- BLOC DE TEXTE
<<<<

Les Cowboys Fringants, droit debout sur les Plaines

18 Jul 2023

« J’ai l’impression de participer à quelque chose de plus grand que moi », nous a avoué Sara Dufour vers la fin du concert qu’elle livrait devant la plus imposante foule qu’elle ait vue de toute sa carrière, soit presque 90 000 fans cordés sur les plaines d’Abraham par un exceptionnel lundi soir de prolongation du Festival d’été de Québec. L’autrice-compositrice-interprète avait parfaitement saisi l’importance de cette soirée, pour elle d’abord, invitée à réchauffer la scène avant un Robert Charlebois vigoureux et en voix, puis des Cowboys Fringants, aussi festifs que touchants, et touchés par l’accueil du public.

>>>>

- TÂCHES À RÉALISER
A: Résumez l'article en deux phrases.
B: Dans l'article, quels artistes se sont produits sur scène ce soir-là ? Donnez-les dans l'ordre de leur passage.
C: Recopiez l'article à partir de « Les Cowboys Fringants, droit » jusqu'à « l’accueil du public. ».
Les items n'interviennent pas dans ce travail.

- MATÉRIEL FOURNI
<<<<

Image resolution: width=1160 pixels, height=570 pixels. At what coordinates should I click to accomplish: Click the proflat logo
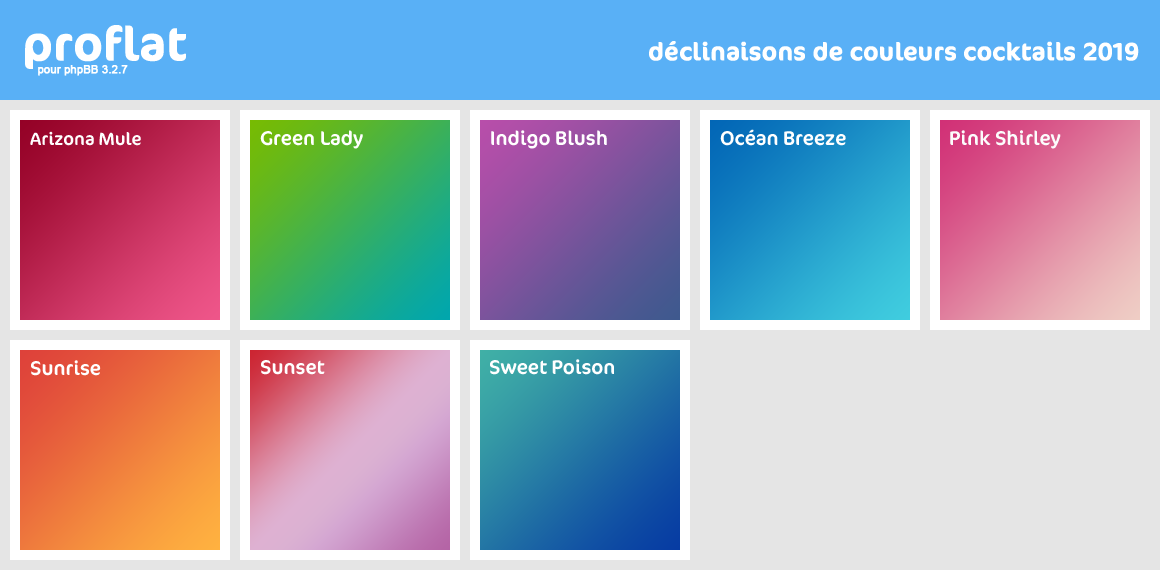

>>>>
<<<<

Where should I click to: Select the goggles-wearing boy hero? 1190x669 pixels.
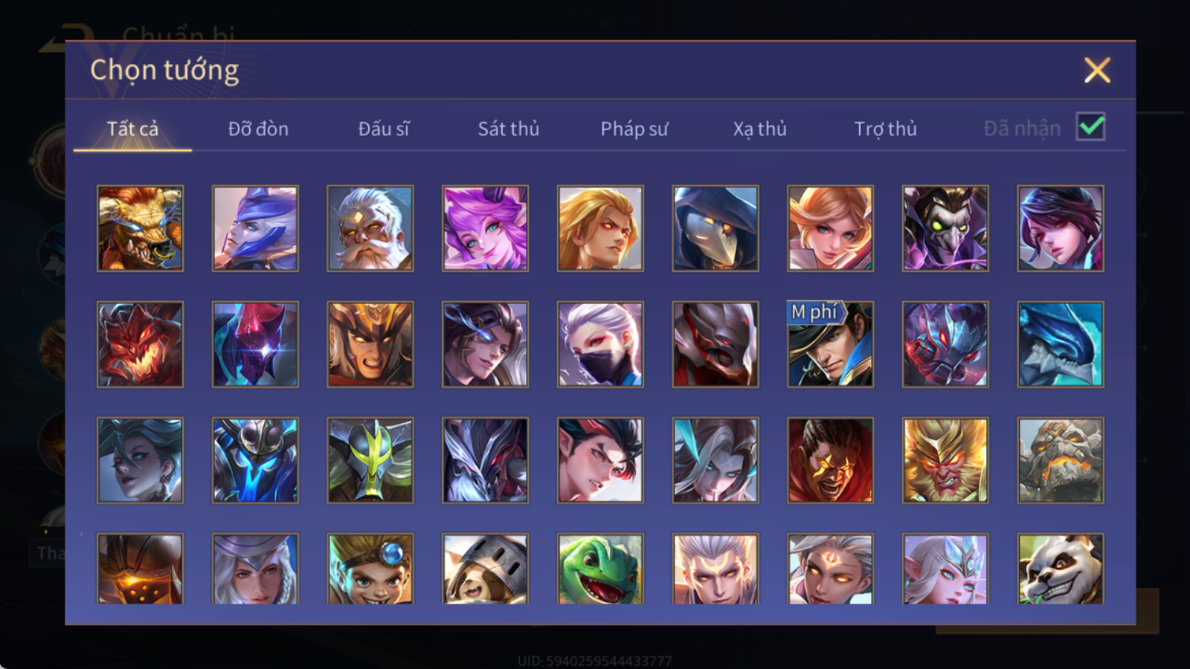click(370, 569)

>>>>

- RÉPONSES FOURNIES
A: Par un lundi soir de prolongation du Festival d'été de Québec, presque 90 000 fans se sont réunis sur les plaines d'Abraham, soit la plus imposante foule que Sara Dufour ait vue de toute sa carrière. Invitée à réchauffer la scène, elle a précédé Robert Charlebois, vigoureux et en voix, puis les Cowboys Fringants, festifs, touchants et touchés par l'accueil du public.

B:
Sara Dufour
Robert Charlebois
Les Cowboys Fringants

C:
Les Cowboys Fringants, droit debout sur les Plaines

18 Jul 2023

« J’ai l’impression de participer à quelque chose de plus grand que moi », nous a avoué Sara Dufour vers la fin du concert qu’elle livrait devant la plus imposante foule qu’elle ait vue de toute sa carrière, soit presque 90 000 fans cordés sur les plaines d’Abraham par un exceptionnel lundi soir de prolongation du Festival d’été de Québec. L’autrice-compositrice-interprète avait parfaitement saisi l’importance de cette soirée, pour elle d’abord, invitée à réchauffer la scène avant un Robert Charlebois vigoureux et en voix, puis des Cowboys Fringants, aussi festifs que touchants, et touchés par l’accueil du public.